EXAMPLE 7 Preparation of an under sheet

The procedure of Example 3 was repeated with the exception of using 314 parts of diphenyl thiophosphate and 89 parts of 4-tert-butylbenzoic acid in place of the diphenyl phosphate and 1-naphthoic acid employed in Example 3, producing an under sheet. The under sheet thus obtained was found to have a whiteness of 75.3%.

Preparation of ligand compound-containing microcapsules and a top sheet

A 15 part quantity of lauryl gallate and 5 parts of lauryl-8-hydroxyquinoline were dissolved in a mixture of 50 parts of di-n-butylphthalate and 50 parts of diethyl adipate with heating to obtain an oil.
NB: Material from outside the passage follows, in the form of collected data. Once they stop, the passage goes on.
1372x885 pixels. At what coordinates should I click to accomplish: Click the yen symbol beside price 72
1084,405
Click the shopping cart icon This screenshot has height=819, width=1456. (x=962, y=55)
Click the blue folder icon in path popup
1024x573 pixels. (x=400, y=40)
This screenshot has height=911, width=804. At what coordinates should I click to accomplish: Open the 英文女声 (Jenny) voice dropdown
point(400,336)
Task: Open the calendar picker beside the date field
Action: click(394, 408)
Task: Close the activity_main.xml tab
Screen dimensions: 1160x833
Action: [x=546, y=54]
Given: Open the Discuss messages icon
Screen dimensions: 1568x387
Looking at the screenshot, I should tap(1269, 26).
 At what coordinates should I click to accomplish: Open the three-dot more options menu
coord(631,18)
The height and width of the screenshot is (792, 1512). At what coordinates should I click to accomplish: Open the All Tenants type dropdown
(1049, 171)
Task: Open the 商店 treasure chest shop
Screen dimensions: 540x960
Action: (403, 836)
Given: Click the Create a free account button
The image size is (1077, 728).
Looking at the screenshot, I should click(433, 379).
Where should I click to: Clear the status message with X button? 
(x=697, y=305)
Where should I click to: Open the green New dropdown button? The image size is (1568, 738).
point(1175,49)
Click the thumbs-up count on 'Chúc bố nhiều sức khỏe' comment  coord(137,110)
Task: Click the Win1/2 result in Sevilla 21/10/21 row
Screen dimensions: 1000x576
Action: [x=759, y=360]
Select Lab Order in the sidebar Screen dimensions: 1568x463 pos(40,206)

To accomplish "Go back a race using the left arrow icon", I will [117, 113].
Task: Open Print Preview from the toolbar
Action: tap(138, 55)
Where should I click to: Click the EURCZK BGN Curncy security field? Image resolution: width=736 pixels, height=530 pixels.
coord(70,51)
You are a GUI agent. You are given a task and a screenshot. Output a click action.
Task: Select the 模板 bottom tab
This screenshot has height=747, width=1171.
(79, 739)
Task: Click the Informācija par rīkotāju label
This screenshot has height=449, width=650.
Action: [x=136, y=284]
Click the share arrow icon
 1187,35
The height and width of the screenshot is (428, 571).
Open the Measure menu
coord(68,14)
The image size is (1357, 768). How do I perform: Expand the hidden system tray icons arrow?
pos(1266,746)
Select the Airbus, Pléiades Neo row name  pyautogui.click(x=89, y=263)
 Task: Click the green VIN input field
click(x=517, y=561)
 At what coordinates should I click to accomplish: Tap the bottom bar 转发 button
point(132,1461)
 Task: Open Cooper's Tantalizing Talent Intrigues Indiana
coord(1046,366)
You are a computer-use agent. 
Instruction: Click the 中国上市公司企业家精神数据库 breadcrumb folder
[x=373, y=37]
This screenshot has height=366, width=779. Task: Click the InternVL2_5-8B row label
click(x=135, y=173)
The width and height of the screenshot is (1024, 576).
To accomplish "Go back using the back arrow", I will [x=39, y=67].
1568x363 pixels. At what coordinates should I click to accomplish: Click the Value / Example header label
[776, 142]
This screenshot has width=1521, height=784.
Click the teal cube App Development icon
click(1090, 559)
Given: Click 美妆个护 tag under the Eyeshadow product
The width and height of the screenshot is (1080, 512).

The oil was added to 200 parts of 10% aqueous solution of acid-treated gelatin having an isoelectric point of 8.0 and the mixture was treated by a homogenizer to obtain an emulsion containing particles 5.0μ in average size. To the emulsion was added 500 parts of 0.5% aqueous solution of carboxymethyl cellulose (average polymerization degree of 160 and substitution degree of 0.6) having a temperature of 50 C. The system was adjusted to a pH of 5 with 5% aqueous solution of sodium hydroxide and vigorously stirred until the system was cooled to 10 C. Thereafter 3 parts of 50% aqueous solution of glutaraldehyde was added to the system and the mixture was adjusted to a pH of 7.0 with 5% aqueous solution of sodium hydroxide. Then the mixture was stirred for 5 hours to complete curing of the capsules.

To the capsule dispersion were added 20 parts of wheat starch powder and 20 parts of pulp powder to prepare a capsule-containing coating composition. The coating composition was applied by an air knife coater to a paper substrate weighing 40 g/m2 in an amount of 5 g/m2 by dry weight.

The top sheet was superposed on the under sheet and images were formed on the under sheet by typewriting. The images were found to be clear with a good initial color density and a final color density of 0.64 and to be outstanding in light resistance, exhibiting little or no variation in color density after they were marked by line markers.

EXAMPLE 8

The procedure of Example 1 was repeated with the exception of employing 31.3 parts of iron salt prepared by using 402 parts of di(p-biphenylyl)phosphate in place of diphenyl phosphate used in Example 1, thereby producing an under sheet.

The under sheet thus obtained was found to have a whiteness of 77%, and was similar in color density (final color density of 0.58) when evaluated by use of a top sheet prepared in the same manner as in Example 1.

EXAMPLES 9 TO 19

The procedure of Example 2 was repeated with the exception of using organic phosphorus compounds and carboxylic acids as shown in Table I given below respectively in an amount of parts indicated therein, thereby producing 11 kinds of mixtures of composite iron salts in the form of a light yellow fine powder.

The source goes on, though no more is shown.